Akhirnya ungkapan syukur itu akan menjadi sesuatu yang dapat memberkati banyak orang. Seseorang yang menyadari akan anugrah Allah akan begitu menikmati kehidupan dekat denganNya. Ia akan menikmati momen-momen dimana Kristus ada di dalam kehidupannya, menuntun dia dan terus membuat dia menjadi seseorang yang selalu mengucap syukur.

Saya menutup perenungan ini dengan sebuah kisah dari Joni Earackson Tada. Dia adalah seorang wanita yang begitu cantik. Dia pintar, punya begitu banyak bakat, dan masa depannya terasa begitu cemerlang. Suatu hari, Joni pergi untuk berolahraga di laut. Musibah terjadi di dalam kehidupannya. Joni yang punya begitu banyak cita-cita ternyata tidak sengaja menabrak sebuah karang. Hal ini membuat seluruh badannya dari leher ke bawah mengalami lumpuh.

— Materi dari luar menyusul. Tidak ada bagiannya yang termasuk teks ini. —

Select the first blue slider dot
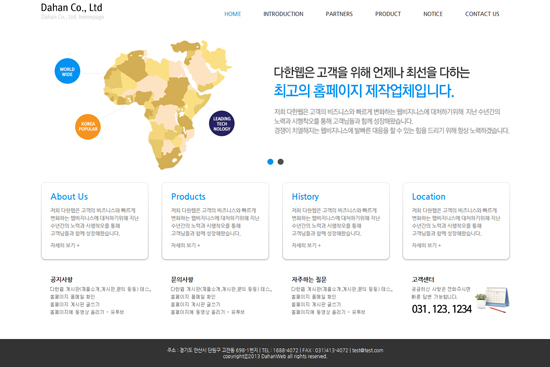Screen dimensions: 550x367 (270, 162)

Dokter pun sudah mengkonfirmasi mengenai kehidupannya. Ia akan mengalami kelumpuhan seumur hidup. Respons Joni? Ia marah pada awalnya, tetapi ia belajar untuk menenangkan diri. Ia akhirnya belajar untuk melihat lebih dari yang dilihat manusia. Ia melihat Allah memanggil Dia untuk berkarya bagi kerajaanNya. Apa itu? Ia akhirnya menjadi seorang penulis buku, di tengah berbagai keterbatasannya. Ia menjadi seorang pengkotbah dan ia mulai belajar menggunakan mulutnya, matanya, seluruh hal yang masih dapat ia gunakan untuk berkarya di dalam kehidupan yang Tuhan percayakan dalam kehidupannya.


Kalau kehidupan kita ternyata masih belum ada di titik yang terendah, atau mungkin teman-teman sedang mengalami hal-hal yang membuat teman-teman gagal untuk melihat karya Tuhan, sekarang saatnya kita belajar untuk melihat lebih dari yang dilihat mata. Ketika Tuhan memberikan berbagai proses hidup, semuanya adalah untuk kebaikan kita. Semuanya adalah untuk membentuk kita menjadi pribadi-pribadi yang kuat untuk menghadapi berbagai proses kedepan untuk kita dapat hidup. Pertanyaannya, maukah teman-teman belajar memaknainya?